Work item -
Lines from the first one down to the one containing "Given: Switch to the Backlog tab" in the data below are the only ones needed; please return them exactly, both ends included.
[[ The input, beginning ]]
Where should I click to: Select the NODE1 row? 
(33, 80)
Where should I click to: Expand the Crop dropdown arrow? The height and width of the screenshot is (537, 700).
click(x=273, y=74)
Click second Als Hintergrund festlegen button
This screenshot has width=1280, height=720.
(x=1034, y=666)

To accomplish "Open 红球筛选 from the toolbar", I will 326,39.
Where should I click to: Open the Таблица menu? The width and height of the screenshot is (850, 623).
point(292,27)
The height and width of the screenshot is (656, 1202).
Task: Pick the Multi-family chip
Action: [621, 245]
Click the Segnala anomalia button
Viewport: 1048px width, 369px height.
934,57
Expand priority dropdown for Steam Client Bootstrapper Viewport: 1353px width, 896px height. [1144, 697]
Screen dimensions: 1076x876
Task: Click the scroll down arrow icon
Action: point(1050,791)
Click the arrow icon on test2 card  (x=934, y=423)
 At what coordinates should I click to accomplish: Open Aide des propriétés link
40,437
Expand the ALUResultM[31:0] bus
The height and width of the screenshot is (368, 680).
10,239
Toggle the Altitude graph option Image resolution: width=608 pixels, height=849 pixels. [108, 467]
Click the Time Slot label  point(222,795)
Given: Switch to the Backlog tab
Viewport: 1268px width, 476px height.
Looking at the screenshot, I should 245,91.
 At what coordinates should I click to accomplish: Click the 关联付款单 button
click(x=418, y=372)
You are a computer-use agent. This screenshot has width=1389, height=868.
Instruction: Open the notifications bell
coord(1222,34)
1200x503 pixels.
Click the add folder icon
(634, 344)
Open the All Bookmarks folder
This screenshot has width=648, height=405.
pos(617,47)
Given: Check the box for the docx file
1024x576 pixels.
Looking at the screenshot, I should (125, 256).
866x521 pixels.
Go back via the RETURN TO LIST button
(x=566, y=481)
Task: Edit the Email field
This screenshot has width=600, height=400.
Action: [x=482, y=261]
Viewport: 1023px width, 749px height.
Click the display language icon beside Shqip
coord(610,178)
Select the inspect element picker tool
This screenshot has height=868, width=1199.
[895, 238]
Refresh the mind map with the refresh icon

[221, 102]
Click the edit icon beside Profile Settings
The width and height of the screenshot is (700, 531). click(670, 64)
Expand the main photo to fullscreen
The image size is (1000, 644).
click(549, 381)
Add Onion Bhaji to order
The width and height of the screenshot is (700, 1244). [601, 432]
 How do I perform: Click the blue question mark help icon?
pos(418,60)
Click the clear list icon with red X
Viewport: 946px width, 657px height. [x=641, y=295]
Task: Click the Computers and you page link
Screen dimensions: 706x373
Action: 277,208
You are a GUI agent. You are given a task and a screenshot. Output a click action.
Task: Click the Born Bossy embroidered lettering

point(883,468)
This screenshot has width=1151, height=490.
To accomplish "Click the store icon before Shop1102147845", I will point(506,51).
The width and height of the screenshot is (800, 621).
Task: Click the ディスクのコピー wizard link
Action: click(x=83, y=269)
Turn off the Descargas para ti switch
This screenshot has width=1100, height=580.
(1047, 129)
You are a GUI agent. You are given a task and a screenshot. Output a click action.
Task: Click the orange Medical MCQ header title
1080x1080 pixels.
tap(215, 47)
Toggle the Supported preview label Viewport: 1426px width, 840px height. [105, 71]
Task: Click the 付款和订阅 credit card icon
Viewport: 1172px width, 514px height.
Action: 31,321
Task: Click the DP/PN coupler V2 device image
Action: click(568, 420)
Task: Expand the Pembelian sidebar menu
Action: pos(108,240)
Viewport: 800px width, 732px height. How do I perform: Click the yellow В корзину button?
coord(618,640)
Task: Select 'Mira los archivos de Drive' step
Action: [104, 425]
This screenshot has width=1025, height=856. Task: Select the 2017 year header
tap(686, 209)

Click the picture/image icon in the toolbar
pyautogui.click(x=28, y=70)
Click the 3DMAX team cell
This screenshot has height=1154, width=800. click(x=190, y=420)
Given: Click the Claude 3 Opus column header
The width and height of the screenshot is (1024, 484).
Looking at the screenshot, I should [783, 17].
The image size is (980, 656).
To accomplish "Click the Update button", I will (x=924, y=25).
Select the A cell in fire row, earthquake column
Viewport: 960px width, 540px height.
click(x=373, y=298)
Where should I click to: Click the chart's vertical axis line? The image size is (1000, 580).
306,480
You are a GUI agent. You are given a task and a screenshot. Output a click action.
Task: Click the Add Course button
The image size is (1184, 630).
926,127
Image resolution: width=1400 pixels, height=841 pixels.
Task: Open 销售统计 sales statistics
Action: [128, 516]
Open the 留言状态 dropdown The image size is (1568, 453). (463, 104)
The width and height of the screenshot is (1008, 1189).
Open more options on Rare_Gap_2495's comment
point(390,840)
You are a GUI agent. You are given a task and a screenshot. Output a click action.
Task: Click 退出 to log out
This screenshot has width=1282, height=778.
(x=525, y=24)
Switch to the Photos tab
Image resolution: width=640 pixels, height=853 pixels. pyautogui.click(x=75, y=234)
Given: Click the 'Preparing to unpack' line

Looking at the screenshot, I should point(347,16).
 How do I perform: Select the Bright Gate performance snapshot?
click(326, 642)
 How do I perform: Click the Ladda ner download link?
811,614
[[ The input, end ]]
Solved problem -
Where should I click to: Select the NODE1 row? 
(33, 80)
Where should I click to: Expand the Crop dropdown arrow? The height and width of the screenshot is (537, 700).
click(x=273, y=74)
Click second Als Hintergrund festlegen button
This screenshot has width=1280, height=720.
(x=1034, y=666)

To accomplish "Open 红球筛选 from the toolbar", I will 326,39.
Where should I click to: Open the Таблица menu? The width and height of the screenshot is (850, 623).
point(292,27)
The height and width of the screenshot is (656, 1202).
Task: Pick the Multi-family chip
Action: [621, 245]
Click the Segnala anomalia button
Viewport: 1048px width, 369px height.
934,57
Expand priority dropdown for Steam Client Bootstrapper Viewport: 1353px width, 896px height. [1144, 697]
Screen dimensions: 1076x876
Task: Click the scroll down arrow icon
Action: point(1050,791)
Click the arrow icon on test2 card  (x=934, y=423)
 At what coordinates should I click to accomplish: Open Aide des propriétés link
40,437
Expand the ALUResultM[31:0] bus
The height and width of the screenshot is (368, 680).
10,239
Toggle the Altitude graph option Image resolution: width=608 pixels, height=849 pixels. [108, 467]
Click the Time Slot label  point(222,795)
Given: Switch to the Backlog tab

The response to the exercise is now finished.